Se supone que el amor no tiene condiciones. Pero para mi hermana, sí. Sin un ápice de culpa, abandonó a su hija adoptiva después de tener un hijo biológico. Cuando intenté comprender la crueldad, simplemente se encogió de hombros y dijo: “De todas formas, no era realmente mía”. Pero el karma ya estaba en su puerta.
Hay momentos que te destrozan, te abren el pecho y te dejan sin aliento. Para mí, fueron cuatro simples palabras que mi hermana dijo sobre su hija adoptiva de cuatro años: “La devolví”.

Hacía meses que no veíamos a mi hermana Erin. Vivía a unos estados de distancia y, con su embarazo, le dimos espacio. Pero cuando dio a luz a un niño, toda la familia decidió visitarla. Queríamos celebrarlo.
Llené el coche de regalos cuidadosamente envueltos y de un osito de peluche especial para Lily, mi ahijada de cuatro años.
Cuando llegamos a la casa de Erin, en las afueras, me di cuenta de que el jardín parecía distinto. El tobogán de plástico que tanto le gustaba a Lily había desaparecido. Tampoco estaba el pequeño jardín de girasoles que plantamos juntas el verano pasado.

Erin abrió la puerta con un bulto en brazos. “¡Hola a todos, les presento a Noah!”, anunció, girando al bebé para que nos mirara.
Todos le arrullamos cariñosamente. Mamá lo alzó inmediatamente y papá empezó a hacer fotos. Eché un vistazo a la sala de estar y me di cuenta de que había desaparecido todo rastro de Lily. No había fotos en la pared. Ni juguetes esparcidos. Ni dibujos de figuras de palitos.
“¿Dónde está Lily?”, pregunté sonriendo, aún con su regalo en la mano.

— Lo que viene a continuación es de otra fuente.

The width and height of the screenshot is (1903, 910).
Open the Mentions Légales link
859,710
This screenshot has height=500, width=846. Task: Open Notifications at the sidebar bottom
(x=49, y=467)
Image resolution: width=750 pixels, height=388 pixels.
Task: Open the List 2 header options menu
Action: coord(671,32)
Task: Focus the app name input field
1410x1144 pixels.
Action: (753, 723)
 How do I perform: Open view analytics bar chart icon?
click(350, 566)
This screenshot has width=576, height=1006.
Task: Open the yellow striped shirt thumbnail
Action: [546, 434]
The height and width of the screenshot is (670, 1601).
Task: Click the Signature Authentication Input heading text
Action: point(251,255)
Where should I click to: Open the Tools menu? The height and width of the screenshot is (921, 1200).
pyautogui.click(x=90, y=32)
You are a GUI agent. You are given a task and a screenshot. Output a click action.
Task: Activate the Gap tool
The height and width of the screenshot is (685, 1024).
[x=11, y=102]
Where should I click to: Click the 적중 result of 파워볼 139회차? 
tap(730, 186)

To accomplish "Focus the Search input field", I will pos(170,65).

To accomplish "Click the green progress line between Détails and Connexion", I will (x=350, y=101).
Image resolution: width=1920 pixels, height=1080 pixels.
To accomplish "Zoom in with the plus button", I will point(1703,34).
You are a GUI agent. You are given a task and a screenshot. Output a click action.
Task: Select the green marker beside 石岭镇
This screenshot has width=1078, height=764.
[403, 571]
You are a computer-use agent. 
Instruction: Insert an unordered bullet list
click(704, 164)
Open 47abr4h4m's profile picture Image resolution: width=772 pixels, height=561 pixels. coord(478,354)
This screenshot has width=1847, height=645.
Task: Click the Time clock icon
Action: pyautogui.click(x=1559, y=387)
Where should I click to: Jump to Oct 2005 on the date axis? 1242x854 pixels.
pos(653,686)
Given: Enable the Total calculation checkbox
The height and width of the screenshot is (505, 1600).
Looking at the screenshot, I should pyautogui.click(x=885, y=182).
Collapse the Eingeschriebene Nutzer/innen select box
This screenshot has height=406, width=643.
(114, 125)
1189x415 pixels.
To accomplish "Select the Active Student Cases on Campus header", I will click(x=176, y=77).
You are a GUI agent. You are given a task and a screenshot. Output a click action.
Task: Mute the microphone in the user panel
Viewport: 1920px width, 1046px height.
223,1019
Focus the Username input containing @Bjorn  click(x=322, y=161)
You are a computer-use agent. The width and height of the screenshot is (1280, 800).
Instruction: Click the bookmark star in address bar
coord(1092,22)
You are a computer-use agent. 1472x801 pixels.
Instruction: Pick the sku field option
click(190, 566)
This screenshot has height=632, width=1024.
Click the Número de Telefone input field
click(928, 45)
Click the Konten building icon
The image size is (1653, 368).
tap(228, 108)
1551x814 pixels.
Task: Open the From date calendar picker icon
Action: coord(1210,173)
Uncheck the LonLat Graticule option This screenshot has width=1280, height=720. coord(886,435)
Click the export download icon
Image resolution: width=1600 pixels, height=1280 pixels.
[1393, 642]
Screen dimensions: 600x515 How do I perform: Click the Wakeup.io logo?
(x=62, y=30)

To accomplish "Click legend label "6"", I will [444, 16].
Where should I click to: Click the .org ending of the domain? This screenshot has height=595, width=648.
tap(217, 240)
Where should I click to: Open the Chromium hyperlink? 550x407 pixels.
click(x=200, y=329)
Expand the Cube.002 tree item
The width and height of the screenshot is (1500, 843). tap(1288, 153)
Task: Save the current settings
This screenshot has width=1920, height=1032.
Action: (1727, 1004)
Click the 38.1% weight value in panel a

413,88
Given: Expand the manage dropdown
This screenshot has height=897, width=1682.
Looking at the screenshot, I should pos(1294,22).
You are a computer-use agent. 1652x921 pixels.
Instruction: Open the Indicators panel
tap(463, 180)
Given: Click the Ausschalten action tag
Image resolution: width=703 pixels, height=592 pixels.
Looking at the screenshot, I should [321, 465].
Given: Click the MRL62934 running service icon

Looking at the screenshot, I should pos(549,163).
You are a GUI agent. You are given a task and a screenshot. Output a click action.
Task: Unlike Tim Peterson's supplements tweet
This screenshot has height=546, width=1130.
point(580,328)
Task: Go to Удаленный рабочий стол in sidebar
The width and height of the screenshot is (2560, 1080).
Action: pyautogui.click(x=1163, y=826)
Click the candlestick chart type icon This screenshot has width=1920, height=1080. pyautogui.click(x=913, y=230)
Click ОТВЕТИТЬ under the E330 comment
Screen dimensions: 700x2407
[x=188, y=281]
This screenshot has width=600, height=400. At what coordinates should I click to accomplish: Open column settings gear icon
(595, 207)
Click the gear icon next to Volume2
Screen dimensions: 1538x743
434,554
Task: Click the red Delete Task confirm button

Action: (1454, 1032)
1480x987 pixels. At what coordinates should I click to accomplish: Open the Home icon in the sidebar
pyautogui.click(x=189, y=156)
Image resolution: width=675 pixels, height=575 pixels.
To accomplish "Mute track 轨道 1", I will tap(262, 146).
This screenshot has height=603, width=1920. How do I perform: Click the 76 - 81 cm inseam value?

En cuanto dije su nombre, a Erin se le congeló la cara. Intercambió una rápida mirada con su novio, Sam, que de repente se interesó mucho por ajustar el termostato.
Luego, sin un ápice de vergüenza, dijo: “¡Oh! La devolví”.
“¿Qué quieres decir con ‘la devolví’?”, pregunté, seguro de haber oído mal.
Mamá dejó de mecer a Noah y papá bajó la cámara. Sentí el silencio como si el hormigón se endureciera alrededor de mis pies.

“Sabes que siempre quise ser mamá de un niño”, suspiró Erin, como si explicara algo obvio. “Ahora tengo a Noah. ¿Para qué iba a necesitar una hija? Y no olvides que Lily fue adoptada. Ya no la necesito”.
“¡¿La devolviste?!”. Grité, y mi caja de regalo cayó al suelo. “¡No es un juguete que devuelves a la tienda, Erin! Es una niña!”.
Puso los ojos en blanco. “Relájate, Ángela. De todas formas, no era mía. No es como si hubiera renunciado a mi propia hija. Sólo era… temporal”.
La palabra me golpeó como una bofetada. ¿Temporal? Como si Lily no hubiera sido más que una sustituta hasta que llegara la verdadera.

“¿TEMPORAL?”, repetí, alzando la voz. “¡Esa niña te llamó ‘mamá’ durante dos años!”.
“Ah, bueno, ahora puede llamar así a otra persona”.
“¿Cómo puedes decir eso, Erin? ¿Cómo puedes siquiera pensar en esto?”
“Estás convirtiendo esto en algo que no es”, exclamó ella. “Hice lo que era mejor para todos”.
Pensé en todas las veces que había visto a Erin con Lily: leyéndole cuentos, cepillándole el pelo y diciéndole a todo el que quisiera escucharla que era su hija. Cuántas veces la había oído decir: “La sangre no forma una familia, sino el amor”.

“¿Qué ha cambiado?”, pregunté. “Luchaste por ella. Pasaste por montañas de papeleo. Lloraste cuando finalizó la adopción”.
“Eso era antes”, dijo despectivamente. “Ahora las cosas son diferentes”.
“¿Distintas cómo? ¿Porque ahora tienes milagrosamente un hijo “de verdad”? ¿Qué clase de mensaje le envía eso a Lily?”.